Banks Slap on SecLending Limits

October 14, 2008 (PLANSPONSOR.com) - State Street Global Advisors (SSgA) has informed its securities lending clients that they are now barred from pulling out their money all at once from the firm's securities lending funds.

The Wall Street Journal reported that SSgA clients who want to cash out of the securities lending funds will be allowed to proceed, but that part of their money now will be deposited in a separate State Street investment pool.

“Our securities-lending program remains strong,” a spokeswoman for the Boston company told the Journal. “We have not experienced any losses, and there are no restrictions on normal course transactions within the lending funds.”

The Journal said State Street offers at least four of the funds, which loan the securities of investors and then manage cash collateral received in exchange for the securities with the funds invested in various short-term instruments.

According to the news report, Northern Trust Corp. and Bank of New York Mellon Corp. also have imposed securities lending restrictions.

Heading Off a Redemption Wave

The news report said the securities lending restrictions underscore the continuing scramble by firms with securities-lending programs to head off a potential redemption wave fueled by the frozen credit markets.
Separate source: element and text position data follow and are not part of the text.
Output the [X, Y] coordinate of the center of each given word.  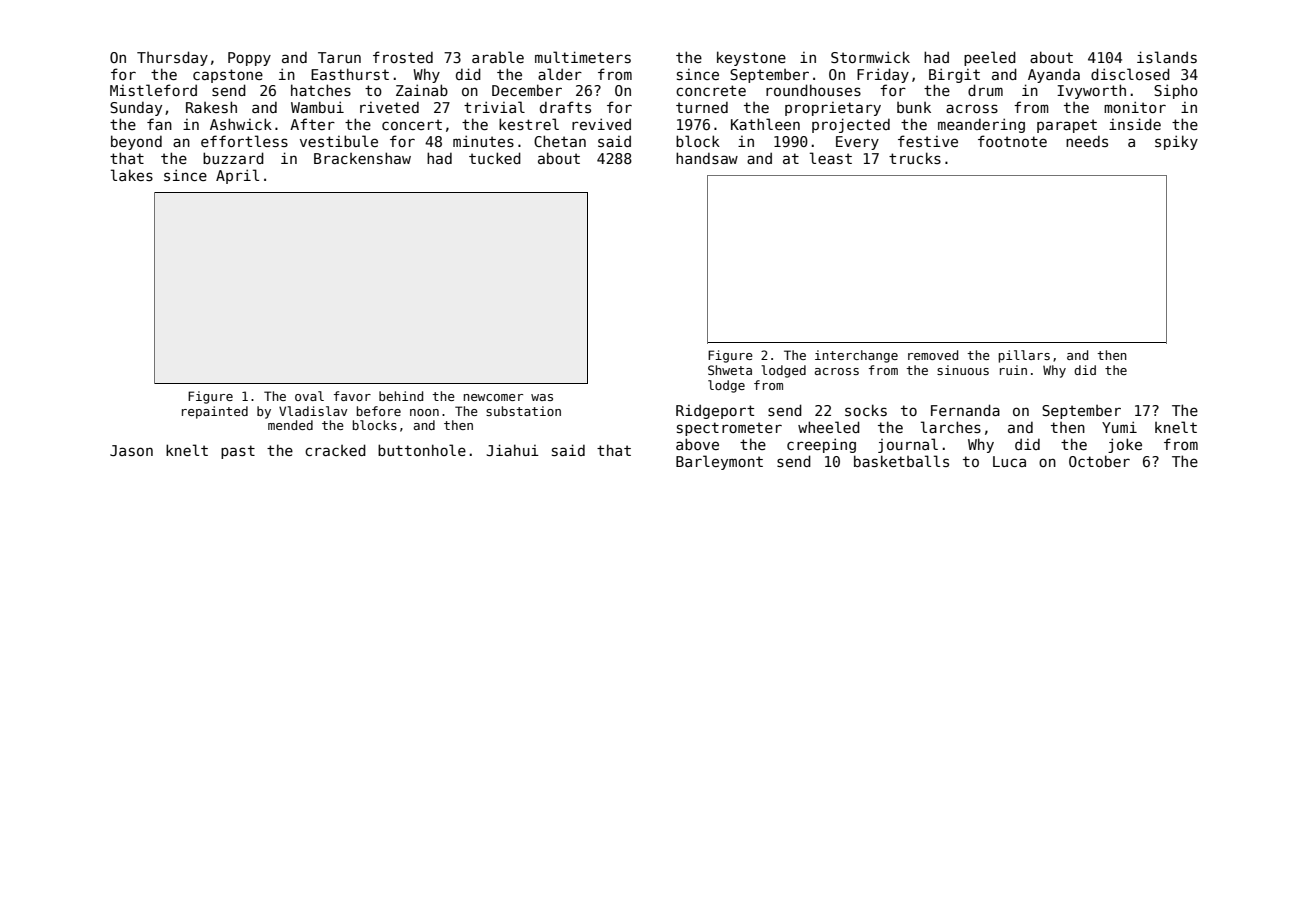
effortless [244, 141]
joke [1125, 445]
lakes [132, 175]
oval [309, 396]
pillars [1024, 356]
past [238, 452]
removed [933, 355]
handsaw [707, 158]
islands [1167, 57]
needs [1087, 141]
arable [498, 57]
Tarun [339, 57]
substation [523, 411]
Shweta [730, 370]
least [831, 158]
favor [352, 396]
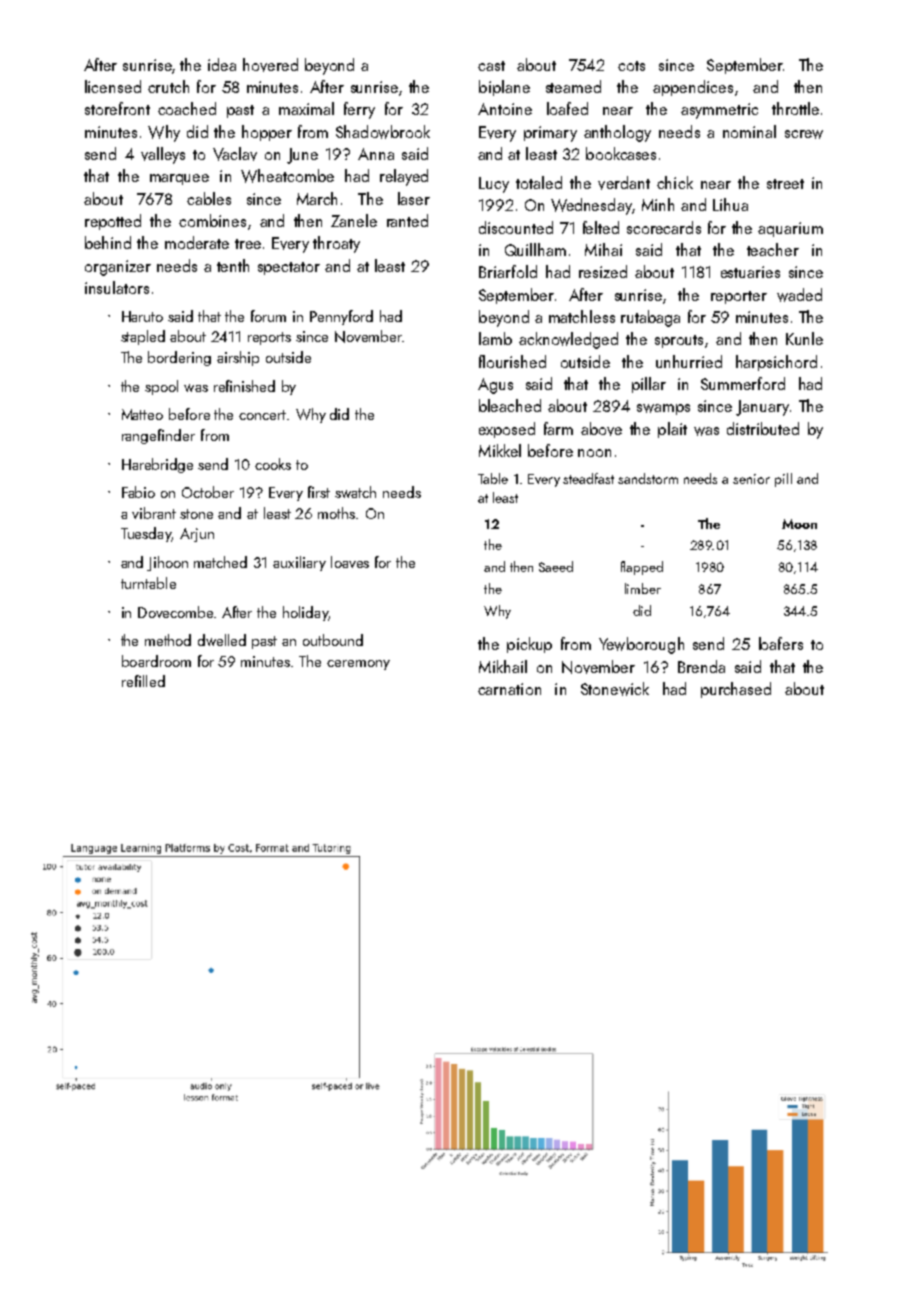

Turmoil in the markets has turned what had long been reliable gains from loaning shares into losses and firms that facilitate securities lending “are putting people on notice that they want to discourage any run on the fund,” said Jim Meynard, executive director for the Georgia Firefighters Pension Fund, which is a client of State Street’s securities-lending program, the Journal reported.

Some pension funds are taking steps on their own to defuse their securities lending risks. Bill Atwood, executive director at the Illinois State Board of Investment, which has about $1.6 billion in State Street’s securities-lending program, is shifting those assets into a more conservative State Street collateral fund that invests in government securities or overnight corporate paper.

Meanwhile, Bank of New York Mellon has said it is taking an after-tax charge of $425 million in the third quarter to pay back clients for losses in several funds. The New York bank says clients are unable to withdraw fully from these accounts, but declined to elaborate.

Northern Trust, of Chicago, is taking a third-quarter after-tax charge of $94 million to pay back investors who lost money in its securities lending program.